→ Text provided
I let my guy out at wake-up, breakfast, around noon, evening, after dinner, and immediately before bed. Plus, I did/still do a long walk once a day - around an hr (about 3 miles). Initially for potty training, I let my guy out for 15 mins. This should be different than a walk outside or play outside. Go out a different door, use a different leash - something. During this 15 mins, I basically ignored my little guy (don't play with him). If he doesn't pee, I put him in the crate for 45 mins and try again on the next hour, repeating as many times as necessary. If he did go, I'd give him a special treat he only got for going potty, lots and lots of praise, and then a dedicated 30 mins of superfun playtime/basic obedience (that's a game for them). After the first day, he always went during the first 15 mins.

Like Tom said, it is not so much about him 'getting it' but about you establishing habits for him, so that his only option is going pee outside where you want him. And yes, do leave him in the crate when you are gone for 4 hrs. The expen is too much space at this point. Also, you might think about limited his water access after a certain point in the evening, so he doesn't go to bed with a full bladder. But the rule of thumb is a puppy can hold his bladder an hr plus 1 for every month (so a 5 month Hav - that's 6 hrs).

My guy definitely spent most of his first few weeks in the crate. But at 7 months, I started doing trials of 1 hr outside the crate while I was running an errand. By the end of that month, I got to where I rarely crated him at all. Now my 14 month old puppy has full range of our downstairs and is perfect - as long as I don't leave paper where he can access it and shred it (but that's a different issue).


----------



## toto3d

I'm not sure if I missed it in your initial post, but do you reward him with a treat when he does it correctly? We knew boiled chicken was Chester's absolute favorite treat so every time he went on the pee pad we gave him high praise and a piece of chicken.

So along with your rededication to crate training, I would also give him some sort of reward when he does go outside.

(Dataset items)
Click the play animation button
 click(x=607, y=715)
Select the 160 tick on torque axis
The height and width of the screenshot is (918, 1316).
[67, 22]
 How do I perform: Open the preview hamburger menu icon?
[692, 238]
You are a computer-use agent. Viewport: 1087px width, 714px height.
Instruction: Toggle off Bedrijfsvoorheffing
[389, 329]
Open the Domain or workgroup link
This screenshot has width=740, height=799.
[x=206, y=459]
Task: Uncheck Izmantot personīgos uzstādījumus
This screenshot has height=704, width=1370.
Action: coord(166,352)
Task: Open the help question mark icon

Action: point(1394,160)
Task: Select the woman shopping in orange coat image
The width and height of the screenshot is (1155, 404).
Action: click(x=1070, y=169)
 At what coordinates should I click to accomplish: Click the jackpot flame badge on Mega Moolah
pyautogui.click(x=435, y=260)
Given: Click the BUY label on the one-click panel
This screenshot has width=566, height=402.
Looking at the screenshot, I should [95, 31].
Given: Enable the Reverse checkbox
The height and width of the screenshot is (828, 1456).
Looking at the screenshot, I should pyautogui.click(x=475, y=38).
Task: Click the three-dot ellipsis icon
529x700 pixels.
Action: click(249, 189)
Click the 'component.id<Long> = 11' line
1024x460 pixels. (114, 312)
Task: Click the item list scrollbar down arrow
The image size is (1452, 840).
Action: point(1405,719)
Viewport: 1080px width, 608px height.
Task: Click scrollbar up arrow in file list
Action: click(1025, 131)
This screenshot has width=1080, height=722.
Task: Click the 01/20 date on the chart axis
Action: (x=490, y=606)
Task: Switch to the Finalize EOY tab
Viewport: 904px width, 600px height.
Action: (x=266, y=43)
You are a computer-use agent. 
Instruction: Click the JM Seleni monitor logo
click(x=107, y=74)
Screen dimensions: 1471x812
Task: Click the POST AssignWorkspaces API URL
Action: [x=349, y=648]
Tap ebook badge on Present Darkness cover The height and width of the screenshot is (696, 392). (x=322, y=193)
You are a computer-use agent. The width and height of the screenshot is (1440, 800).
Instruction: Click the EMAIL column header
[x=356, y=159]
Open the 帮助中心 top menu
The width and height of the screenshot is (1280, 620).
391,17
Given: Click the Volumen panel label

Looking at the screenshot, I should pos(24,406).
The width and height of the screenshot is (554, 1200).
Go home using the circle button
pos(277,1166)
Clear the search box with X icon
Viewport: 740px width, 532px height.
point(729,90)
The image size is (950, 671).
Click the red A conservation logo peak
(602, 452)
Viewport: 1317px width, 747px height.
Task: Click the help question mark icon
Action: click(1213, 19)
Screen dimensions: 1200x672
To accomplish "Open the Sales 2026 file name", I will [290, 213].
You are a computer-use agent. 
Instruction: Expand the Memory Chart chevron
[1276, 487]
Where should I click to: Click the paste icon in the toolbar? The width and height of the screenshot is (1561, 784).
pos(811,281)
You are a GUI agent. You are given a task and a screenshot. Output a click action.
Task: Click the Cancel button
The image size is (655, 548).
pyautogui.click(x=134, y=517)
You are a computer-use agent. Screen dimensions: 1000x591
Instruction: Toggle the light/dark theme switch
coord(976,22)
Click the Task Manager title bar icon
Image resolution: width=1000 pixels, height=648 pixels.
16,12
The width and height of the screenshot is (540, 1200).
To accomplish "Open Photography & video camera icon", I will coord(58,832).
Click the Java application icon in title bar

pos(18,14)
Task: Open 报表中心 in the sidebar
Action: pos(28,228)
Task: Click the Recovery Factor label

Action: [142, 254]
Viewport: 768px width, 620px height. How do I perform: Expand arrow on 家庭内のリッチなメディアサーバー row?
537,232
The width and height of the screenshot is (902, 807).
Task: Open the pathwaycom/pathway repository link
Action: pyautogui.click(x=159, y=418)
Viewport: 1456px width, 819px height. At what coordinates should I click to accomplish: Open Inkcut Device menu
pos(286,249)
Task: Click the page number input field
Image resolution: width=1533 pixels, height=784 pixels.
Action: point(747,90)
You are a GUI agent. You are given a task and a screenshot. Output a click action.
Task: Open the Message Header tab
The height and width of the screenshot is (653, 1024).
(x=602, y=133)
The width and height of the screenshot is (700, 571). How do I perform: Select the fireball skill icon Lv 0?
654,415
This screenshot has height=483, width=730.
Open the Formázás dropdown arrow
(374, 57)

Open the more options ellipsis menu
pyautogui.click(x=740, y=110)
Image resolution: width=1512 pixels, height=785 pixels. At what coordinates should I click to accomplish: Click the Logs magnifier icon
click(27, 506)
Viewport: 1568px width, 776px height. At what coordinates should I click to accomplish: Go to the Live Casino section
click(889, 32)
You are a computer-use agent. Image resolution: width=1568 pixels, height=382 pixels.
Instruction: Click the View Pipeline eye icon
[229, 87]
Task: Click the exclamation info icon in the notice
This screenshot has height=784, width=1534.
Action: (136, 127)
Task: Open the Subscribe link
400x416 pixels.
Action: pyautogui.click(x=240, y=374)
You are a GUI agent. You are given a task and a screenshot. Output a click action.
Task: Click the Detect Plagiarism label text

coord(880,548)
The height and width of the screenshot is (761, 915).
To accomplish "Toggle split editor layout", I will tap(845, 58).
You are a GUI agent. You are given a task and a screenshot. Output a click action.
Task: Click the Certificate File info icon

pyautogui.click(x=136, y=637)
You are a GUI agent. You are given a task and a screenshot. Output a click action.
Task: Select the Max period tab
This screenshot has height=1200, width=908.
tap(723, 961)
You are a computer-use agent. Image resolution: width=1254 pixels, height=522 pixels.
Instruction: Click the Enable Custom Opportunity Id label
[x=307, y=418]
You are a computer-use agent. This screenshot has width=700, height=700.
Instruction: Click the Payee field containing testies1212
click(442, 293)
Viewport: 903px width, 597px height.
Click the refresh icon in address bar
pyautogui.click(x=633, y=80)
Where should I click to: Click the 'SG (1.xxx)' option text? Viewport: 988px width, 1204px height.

→ What to work on
According to the puppy potty-training thread, what treat did Chester get each time he went on the pee pad? These rows are separate material and have no connection to the forum thread.

→ Correct answer
A piece of boiled chicken